Don Honorato dirigía a los niños, que marchaban como se debe
en esos casos,
«¡tú!, mira al frente»,
«¡que se
note que sois hombres!»,
«marchad con devoción y
marcialidad». Primero venían los Almirantes, con sus
espadines, Gustavito, el hijo del sargento que iba como don
Juan de Austria el día que derrotó a los turcos en Lepanto,
y Gerardito, que vestía de Comendador Mayor de la Orden de
Calatrava, con sus cruces rojas en la capa. Tras ellos, los
marineritos de tropa, que era la mayoría, y al final los
tres niños pobres vestidos de civil, aunque con un lazo
dorado en el brazo izquierdo, producto de alguna caridad.
Así como suena.
En la ceremonia no sucedieron demasiadas cosas dignas de
notar, salvo las normales en estos casos, como lo del humo
de los cirios que hacía toser a Rosarito mientras la madre
de Pepillo le decía todo el tiempo
«Chist, chist». Lo
que sí causó un gran impacto, hasta el punto que se comentó
durante lustros, fue lo de Ricardito, que se tomó tan en
serio lo del incensario y le aplicó tal brío que al parecer,
sin querer, le dio en la parte baja posterior al sacristán.

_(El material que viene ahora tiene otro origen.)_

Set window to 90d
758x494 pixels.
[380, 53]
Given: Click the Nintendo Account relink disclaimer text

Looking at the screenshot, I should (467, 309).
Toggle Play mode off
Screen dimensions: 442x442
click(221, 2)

Parecían fuegos artificiales de tantas chispas como echaban
tanto el incensario como el mismo sacristán.
También dio que hablar lo de don Venancio, el cura, que se
enfadó una barbaridad cuando entre la calderilla de la
colecta encontró los botones del traje nuevo de Manolín, el
cual los había depositado con la buena y sana intención de
gastarle una broma simpática a Agustín, que era el que
pasaba el cepillo. Tampoco le gustó nada lo de los botones a
la madre de Manolín, el cual se llevó a su vez, a su vuelta
a casa, además de una seria reprimenda, unos formidables
azotes en el lugar en el que la habían salido chispas al
sacristán.
Sin embargo, lo que nunca olvidaremos fue lo de Gonzalito,
el hermano pequeño de Maripili, que no se sabe si porque
aquello le pareció muy aburrido, o porque nunca había estado
en ceremonia parecida, o porque de tanto ver desfiles,
uniformes, trajes extraños, tanta luminaria y música y de
oír hablar por altavoces a voz en grito, o simplemente
porque se le antojó, el caso es que preguntó lo
suficientemente fuerte como para despertar las iras de don
Venancio:
«¡Mamá!, ¿y cuándo salen los leones?».